• [YOUR ASSIGNMENT]: Return nothing but the lines from the one containing "The width and height of the screenshot is (1155, 653)." through the end of the records below, exactly as they stand and without pictures.

[Stored records]
- - - - -

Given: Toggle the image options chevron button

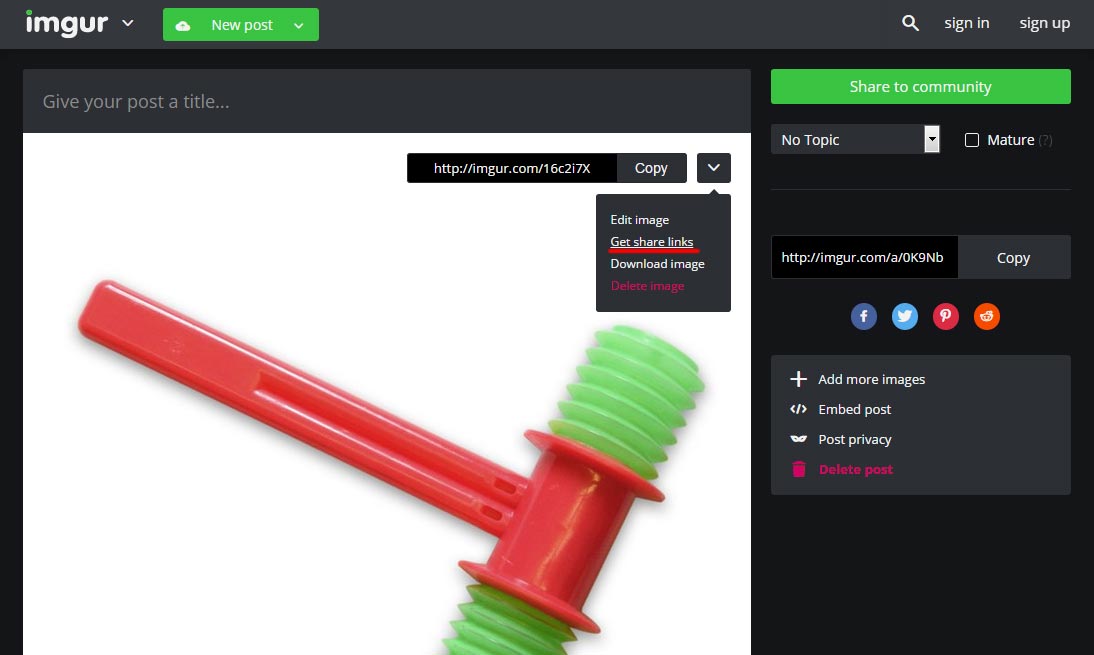Looking at the screenshot, I should click(x=714, y=168).
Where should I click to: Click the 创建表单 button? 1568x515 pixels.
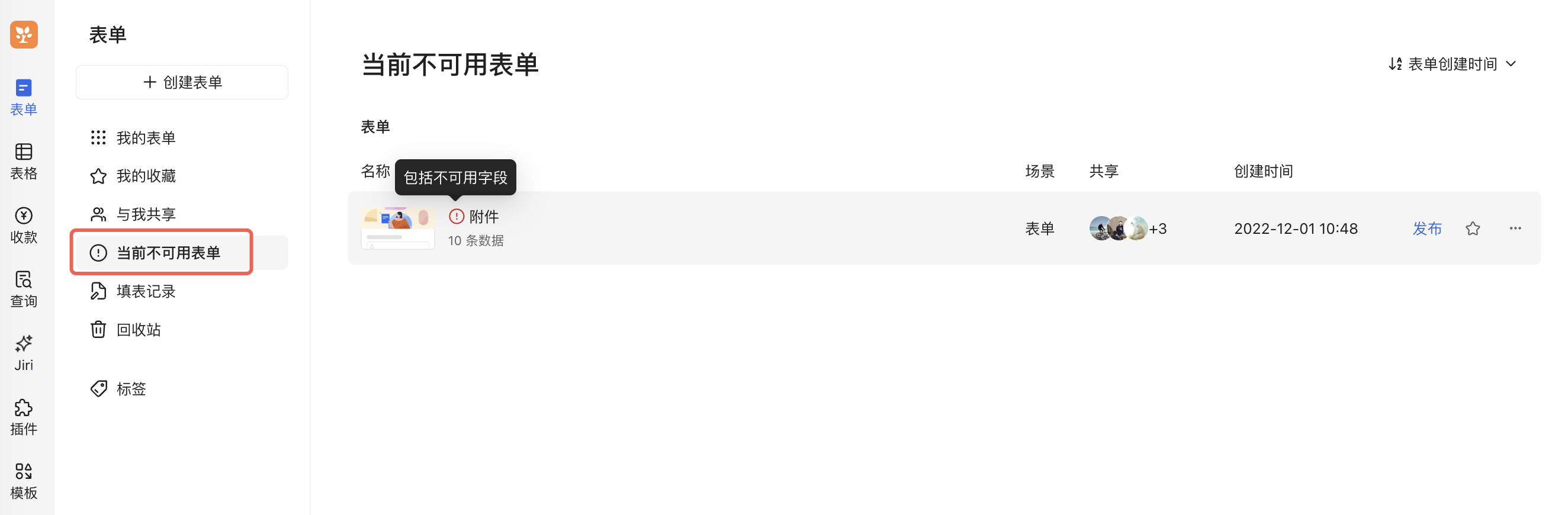pos(182,82)
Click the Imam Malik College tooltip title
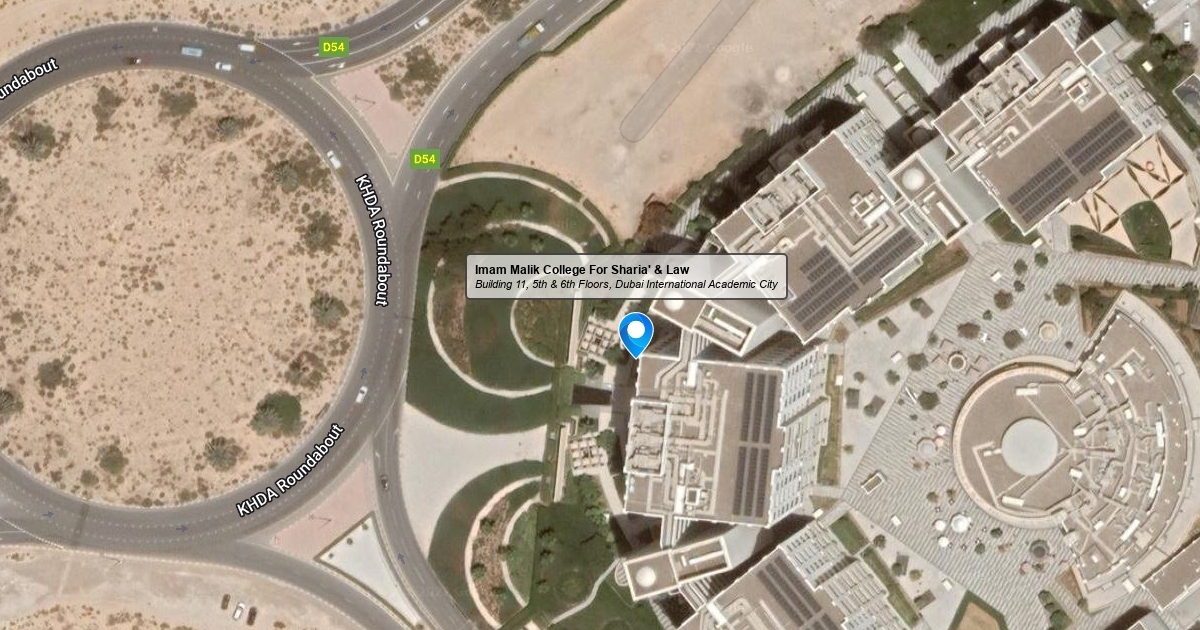The width and height of the screenshot is (1200, 630). pyautogui.click(x=582, y=270)
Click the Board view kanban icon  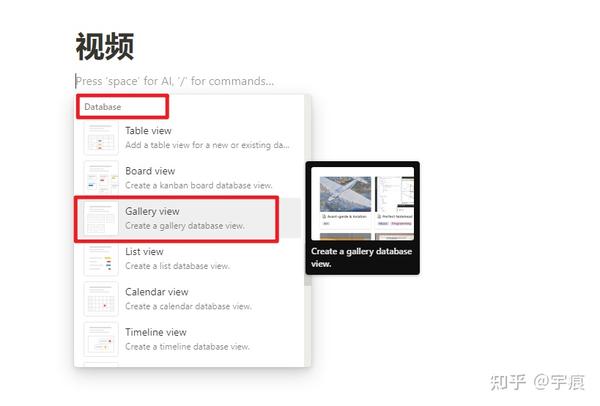pyautogui.click(x=101, y=178)
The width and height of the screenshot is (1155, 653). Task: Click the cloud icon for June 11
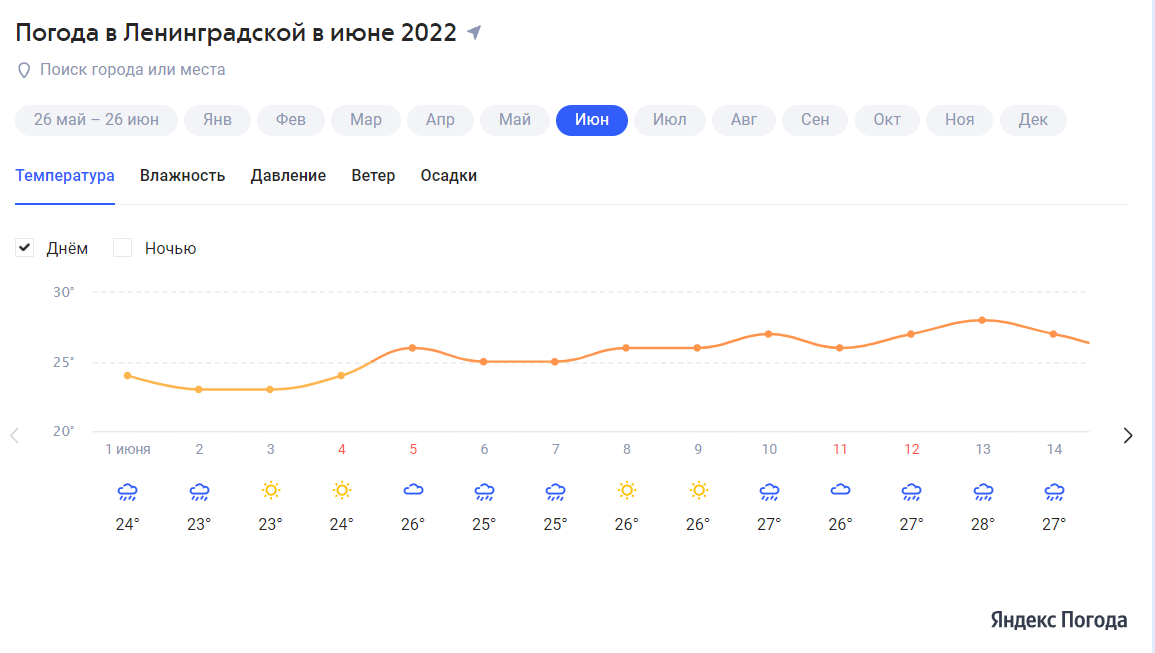(x=840, y=489)
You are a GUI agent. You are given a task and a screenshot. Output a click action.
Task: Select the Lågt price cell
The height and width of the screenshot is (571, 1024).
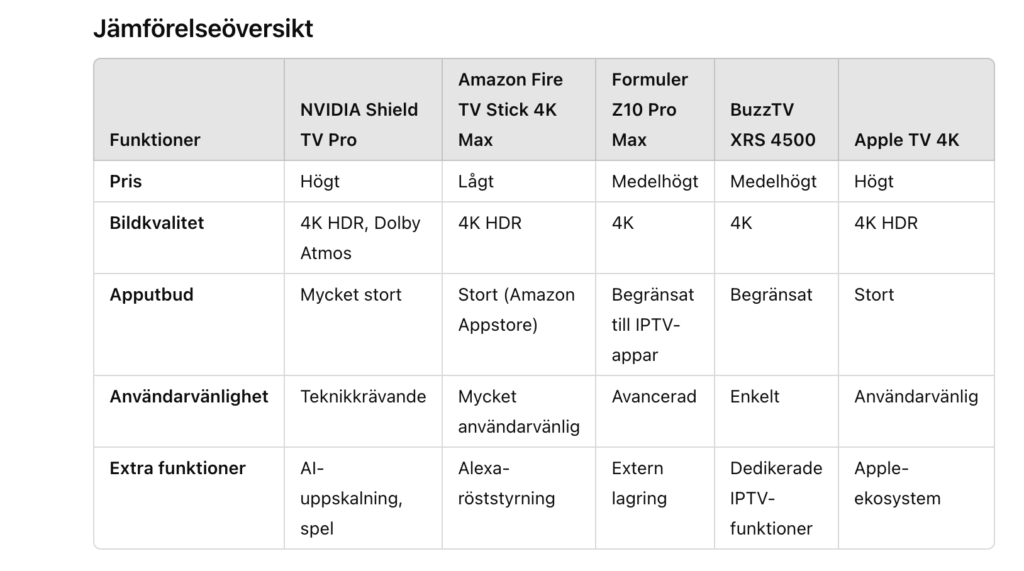pos(475,182)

- - - - -

• [YOUR RESPONSE]:
The width and height of the screenshot is (1155, 653). Task: Click the cloud icon for June 11
(x=840, y=489)
You are a GUI agent. You are given a task and a screenshot. Output a click action.
Task: Select the Lågt price cell
The height and width of the screenshot is (571, 1024).
pos(475,182)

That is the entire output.